● TEXT BLOCK
These two latter points could well be the missing pieces that finish the inflationary jigsaw. We have “crossed the Rubicon” in the last few months, with pressure now being on governments to spend more, not less, money. The days of real or perceived “austerity” are over. The governments obviously have no money to fund their spending commitments, so they are forced to rely on the largesse of private investors to fund their ever-growing promises through government bond issuance, as well as being increasingly reliant on the financial alchemy of central banks and their quantitative easing programmes. As you know, we have long felt that we were moving in to “you ain’t seen nothing yet” territory this decade with regards to government spending, but COVID-19 has expedited the passage to unchecked amounts of government spending and the monetisation of the debt created by central banks. Anyone who thinks this is a temporary measure is wrong; given the unfunded promises of governments and the likely low trajectory of economic growth, this is our future being unveiled before our eyes.
The missing link
The decisions by governments and central banks to offer bank credit guarantees is also vital to understanding why there is potentially a shift ahead in inflationary trends. The “missing link” in the last decade was that central banks would create a huge abundance of liquidity (much of which would end up in asset markets), but they couldn’t force banks to lend money into the “real” economy, thereby meaning the “transmission mechanism” of lower interest rates just did not work. The issue was that banks had been forced to take less risk by regulators in the wake of the financial crisis of 2007-9 and understandably refused to make risky loans. Basically, those who the banks wanted to lend to didn’t want to borrow, whilst those that wanted to borrow were considered “high risk” by the banks. Now, the fact that many cheap loans offered by the banks are guaranteed by the government (i.e. you and me, let’s not forget the government has no money) could be a “game changer” and allow money to flow in to the parts of the economy that have been starved of economical lines of credit for over a decade.

● GIVEN DATA
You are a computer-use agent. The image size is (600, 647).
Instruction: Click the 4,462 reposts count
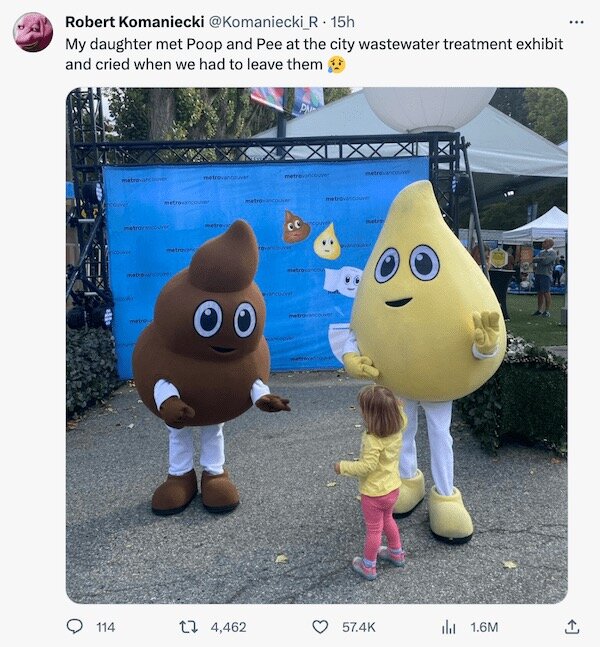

● TASKS FOR THIS EXERCISE
[A] List every phrase that the text on inflation sets in quotation marks.
[B] Translate this sentence from the text on inflation into Spanish: "The days of real or perceived “austerity” are over."
[C] Summarize the text on inflation in two sentences.
Answer from the text on inflation alone.

● SOLVED TASKS
[A]
- crossed the Rubicon
- austerity
- you ain't seen nothing yet
- missing link
- real
- transmission mechanism
- high risk
- game changer

[B] Los días de la “austeridad”, real o percibida, han terminado.

[C] Governments under pressure to spend more must rely on bond sales to private investors and on central bank quantitative easing, a shift toward unchecked spending and debt monetization that COVID-19 has sped up. Government guarantees on cheap bank loans could also let money flow into parts of the economy starved of credit for over a decade, after regulators pushed banks to take less risk following the 2007-9 financial crisis.